(Dataset excerpts Opens)

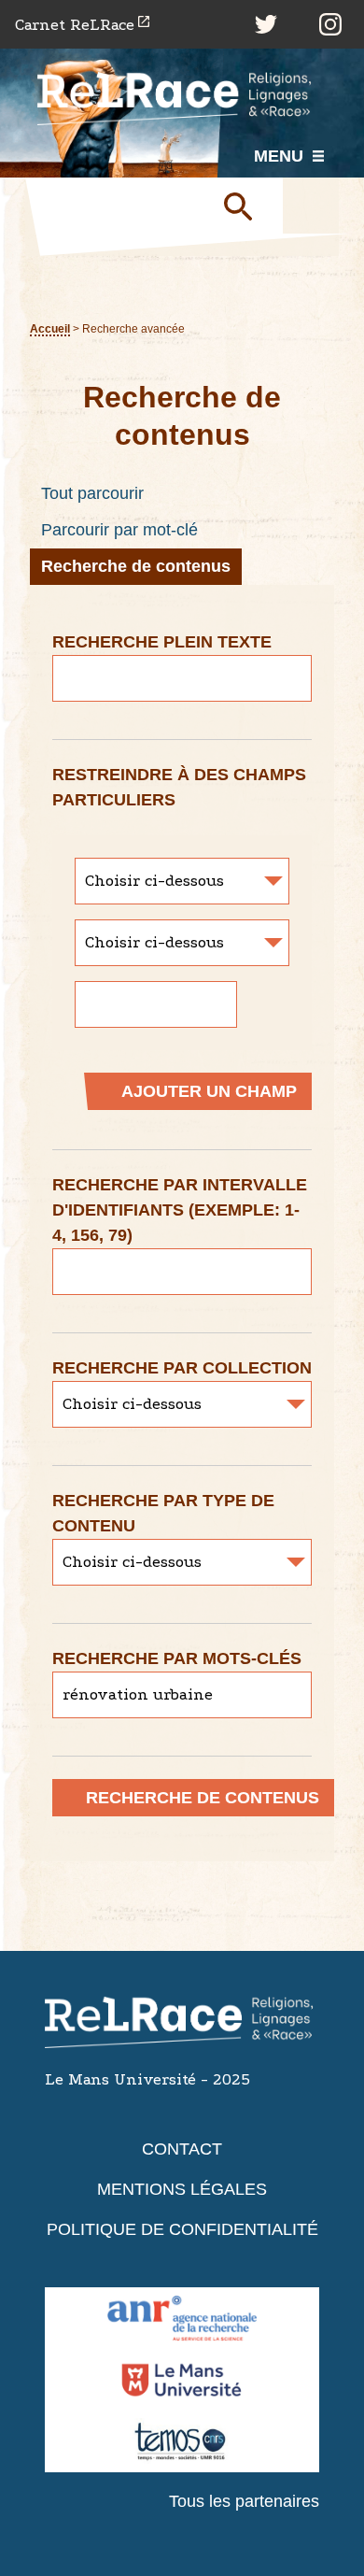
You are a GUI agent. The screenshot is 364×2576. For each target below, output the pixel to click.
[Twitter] (266, 24)
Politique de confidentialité (182, 2229)
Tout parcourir (92, 493)
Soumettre (245, 206)
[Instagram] (330, 24)
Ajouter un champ (209, 1091)
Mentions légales (182, 2189)
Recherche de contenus (136, 566)
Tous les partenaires (244, 2501)
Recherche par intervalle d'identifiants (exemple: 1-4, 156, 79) (179, 1210)
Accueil (50, 328)
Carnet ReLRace (74, 25)
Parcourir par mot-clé (119, 529)
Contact (182, 2149)
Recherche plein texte (162, 642)
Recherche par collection (182, 1368)
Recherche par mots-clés (176, 1658)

(Dataset excerpts Closes)

Exercise details:
Once you find the line containing "[Twitter] (266, 24)", copy it and every line after it through the end of the records, exactly and nothing else.

Output below:
[Twitter] (266, 24)
Politique de confidentialité (182, 2229)
Tout parcourir (92, 493)
Soumettre (245, 206)
[Instagram] (330, 24)
Ajouter un champ (209, 1091)
Mentions légales (182, 2189)
Recherche de contenus (136, 566)
Tous les partenaires (244, 2501)
Recherche par intervalle d'identifiants (exemple: 1-4, 156, 79) (179, 1210)
Accueil (50, 328)
Carnet ReLRace (74, 25)
Parcourir par mot-clé (119, 529)
Contact (182, 2149)
Recherche plein texte (162, 642)
Recherche par collection (182, 1368)
Recherche par mots-clés (176, 1658)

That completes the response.